Они возвращались к командному пункту, где стоял броневик и сержант Кандыбай пил чай, поднесенный ему афганцами.

– А где мой друг Мухаммад? – спросил Коногонов.

– Мухаммад убит на прошлой неделе при атаке в кишлаке. Наш взвод был встречен сильным огнем из мечети, залег. Мухаммад поднял взвод в атаку. Солдаты взяли мечеть, а Мухаммаду пуля попала вот сюда! – Замполит показал на лоб, и Коногонову почудилось, что под острым смуглым пальцем на мгновение раскрылась красная рана. Лицо Мухаммада, молодое, смеющееся, когда сидели в палатке и он доставал из кармана фотографии Газни, снимки жены и детей, – это лицо сверкнуло и кануло. Исчезло в степи, где сыпались искры стрельбы.

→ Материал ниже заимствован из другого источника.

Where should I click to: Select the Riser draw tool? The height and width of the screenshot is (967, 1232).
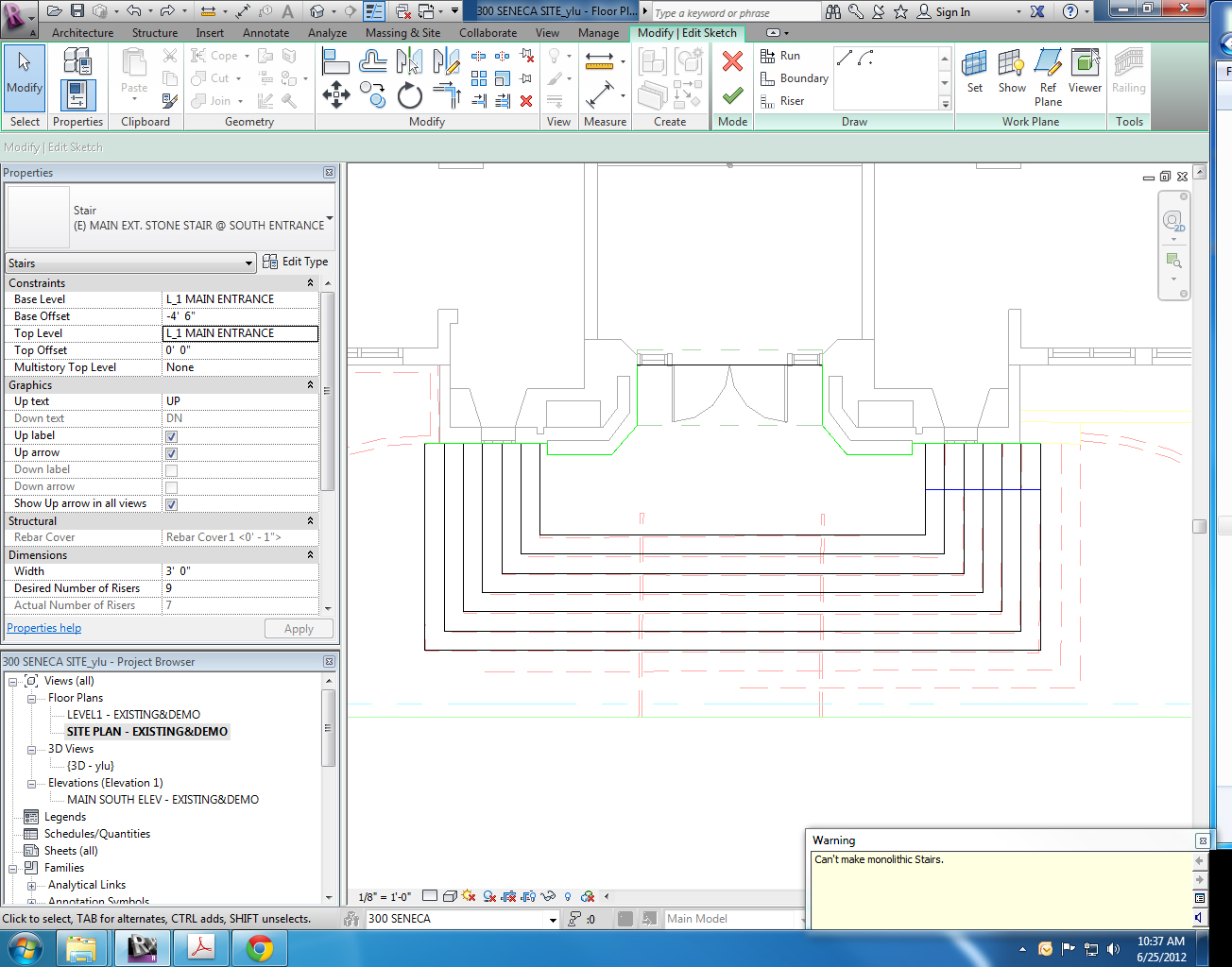point(783,101)
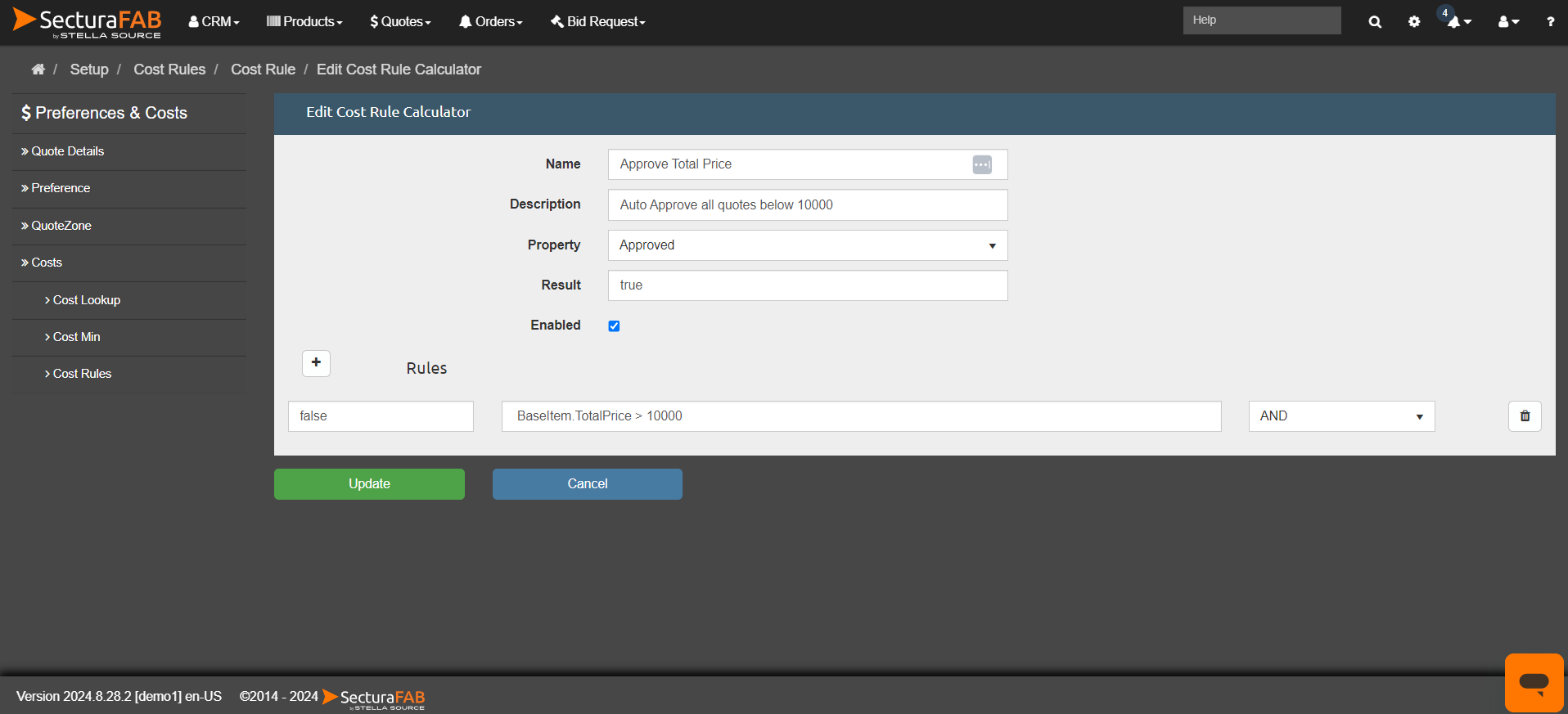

Нет, не древний недвижный уклад, незыблемый, как строка из писания, царил в кишлаках. Здесь шла жестокая борьба. Великие страсти и беды бушевали среди желтых дувалов. И не завтра, не скоро он, Коногонов, снимет офицерскую форму, укроется в тиши кабинета, развернет свою диссертацию. Вспомнит кишлак, сидящих в кругу стариков и лицо Мухаммада, погибшего при штурме мечети.

* * *

Оставалось миновать еще несколько кишлаков при дороге. А затем горы, похожие на лошадиные зубы, отодвинутся и на плоской равнине возникнет бетонная трасса. Скопление военных машин, мачты антенн, танки охранения в капонирах – командный наблюдательный пункт. Коногонов доложит командиру результаты поездки, пообедает в походной столовой, а потом, примостившись на какой-нибудь железной станине, раскроет заветную тетрадь, занесет в нее свои наблюдения и мысли.

Они проезжали кишлак, длинный и плоский, похожий на огромное глиняное корыто. Кишлак был плотно населен, курился дымками, был окружен ухоженными полями пшеницы, сотканными в клетчатое шелковистое покрывало.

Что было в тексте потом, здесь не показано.